Imagine skin stripped from flesh. Imagine only the muscles and tendons and fascia beneath, sinewy and strong, revealing and raw. For a couple of metres from her roots up, that’s what she reminds me of: a body exposed to its essentials. For years, for decades, for as long as she has been able to withstand their weight, the sycamore tree under which I spend an afternoon has been on the receiving end of the love of elephants. They have rubbed themselves against her, marking their scents and scratching their itches, and peeling her of her outer layers in the process.

“Come,” says Alek, calling me over. “Charge your glass, we’re walking to Zimbabwe.”
And we do – almost. All the kids and half the adults. The rest stay behind, their shoes discarded, their chairs slowly sinking into the sand. Two-thirds across, Willem calls it. “We better not go any further, Bob’s got guys patrolling this border and they’ll lock us up no problem.” We wander back, our tracks merging with those of the baboons, buck and other beasts that cross this stretch of no man’s land every day. We marvel at the surreality of the situation. I am all delight.

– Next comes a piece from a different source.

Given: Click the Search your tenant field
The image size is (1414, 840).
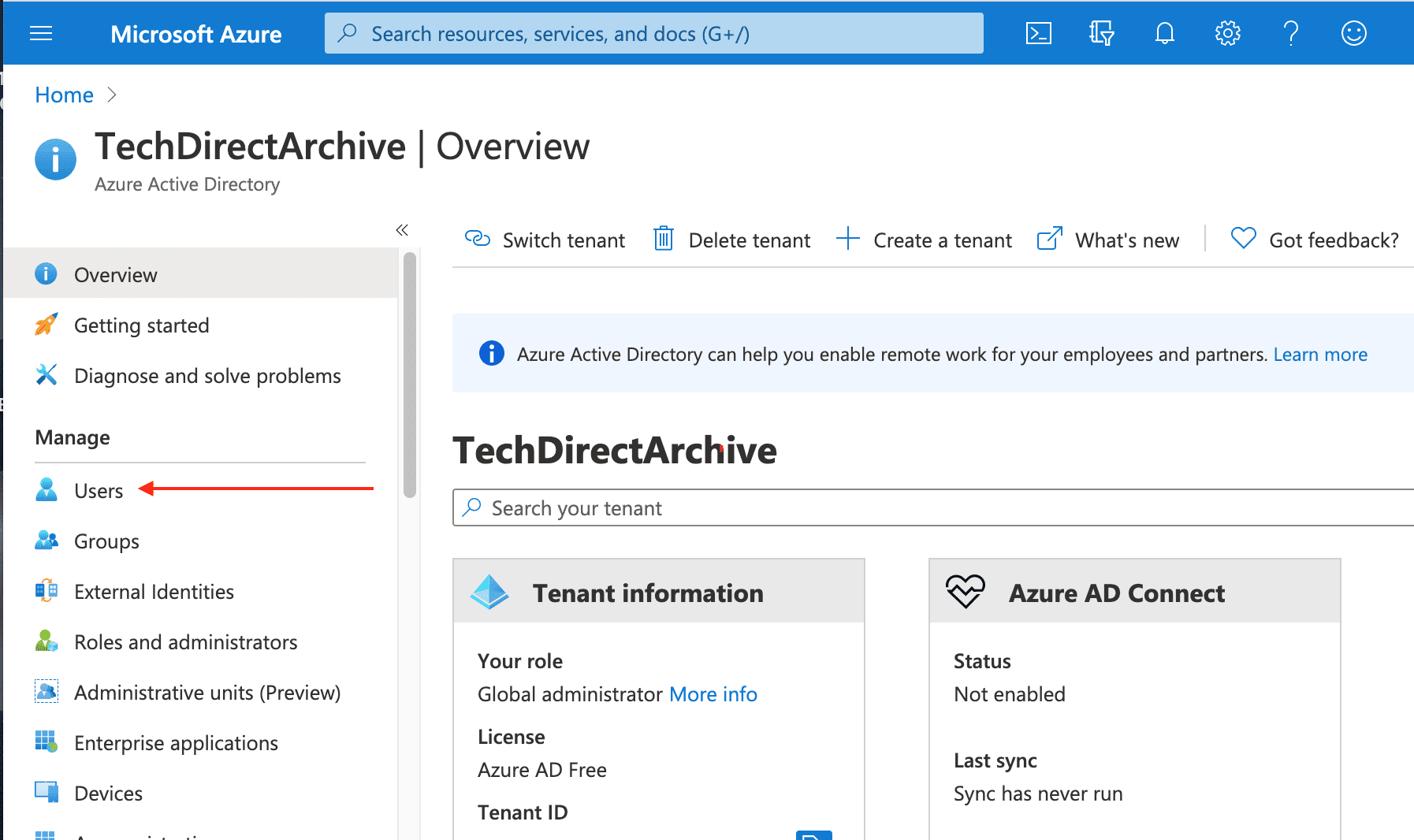Looking at the screenshot, I should click(930, 508).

In the four game drives I go on during my three days in Botswana, the richest reward is not what I do see – elephants of every size, elephants in the distance, elephants right up close, elephants in the dark, lit by the the moon and the edges of spotlights and viewed with bated breath; giraffe in all their awkward elegance; five baby jackal pups; two African wild cats; a civet – but rather what I don’t see. People. Vehicles. None at all.
We are immensely alone. The solitude stuns me.

The camp we sleep in is miles from anywhere and virtually fenceless. What fences it does have are made of old wooden poles and weak wire a child could push over, let alone an elephant of several tonnes. This little collection of thatch huts and an entirely open-skied bathroom has no electricity at all, and has had its share of said elephants walk through it before – lion and hyena, too. We opt for tent over hut, and wake in the late night to the bush’s squawking and screeching and, in the morning, to an unbridled orange glow through the grass.

And, after our afternoon beneath the sycamore, we journey to watch the sunset from the tree closest to my heart: a baobab. One that lives with arms wide open.
Such a beautiful story, dear Cassidy. i hope you will put these all together one day, into a big book .
Aaaah, my African heart!! You are SO talented hon – I could feel every step, smell the Ellies almost, and FEEEEL that absolutely magnificent Sycamore tree’s ‘vibe’ – that pic is STUNNING!! CONGRATULATIONS
I grew up in Zimbabwe (Southern Rhodesia in the olden days) and your words are magical. Thank you for being.
My tree too … the baobab – with arms wide open. A wonderful song by Creed as well. Keep writing your inspirational words. You also live with arms wide open!